Electron, Cross Sections, Ionization, Scattering

1. Introduction

Bethe [1] was first introduced the theoretical non-relativistic studies for the atomic ionization problems. The triple differential cross-section (TDCS) in electron hydrogen atom ionization collision has become increasingly interesting over the last four to five decades both theoretically and experimentally for relativistic [2] - [9] as well as for non-relativistic energies [10] - [21] . Triple differential cross-section (TDCS), measured in (e, 2e) coincidence experiment investigated first by Ehrhardt et al. [22] and Amaldi et al. [23] . After that many researchers have been successfully investigated such experiments in a large extent for ionization process theoretically both in ground state [16] [24] - [32] and metastable state [33] - [43] of atomic hydrogen by electron and positron impact.

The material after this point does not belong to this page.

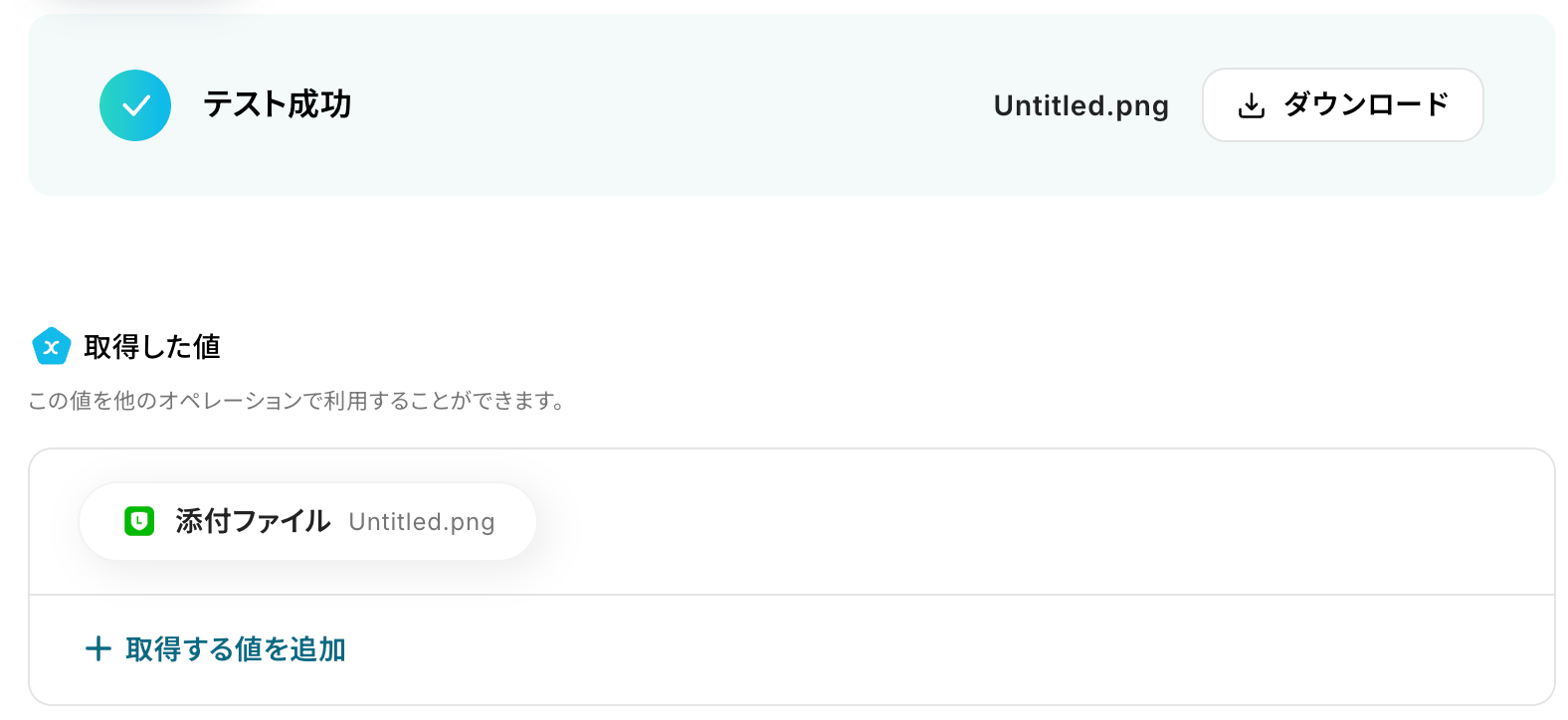Click the この値を他のオペレーション description text
Image resolution: width=1568 pixels, height=720 pixels.
296,401
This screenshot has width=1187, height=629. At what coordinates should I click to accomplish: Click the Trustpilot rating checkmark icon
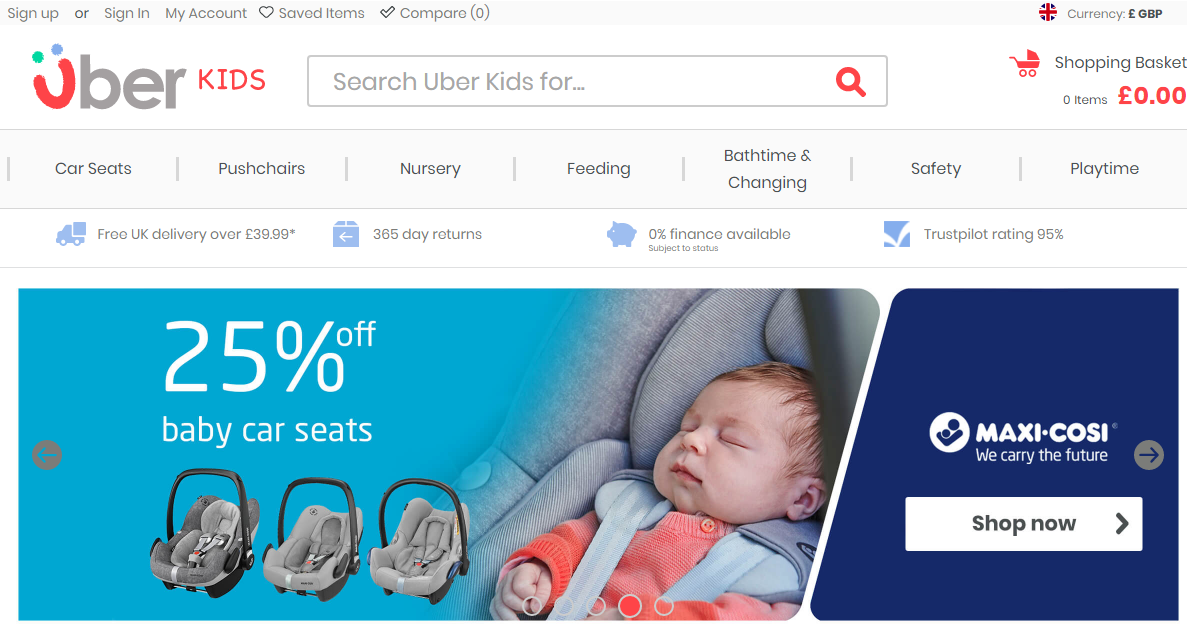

The first theoretical calculation of direct scattering amplitude of the TDCS for the coplanar asymmetric ionization of hydrogenic metastable 2S-state by electrons was calculated by Vučič et al. [20] in the coplanar asymmetric geometry. The present study of triple differential cross-section (TDCS) for ionization of metastable 3S state hydrogen atoms by electron exchange were never studied experimentally and theoretically. A few theoretical calculations for the TDCS of metastable 2S and 2P [45] - [50] state hydrogen atoms by electron exchange are observed. The theoretical results of Del et al. [21] , BBK model [34] , and the absolute data [15] for the ionization of hydrogen atoms by electrons from ground state have been considered in the present work for comparison.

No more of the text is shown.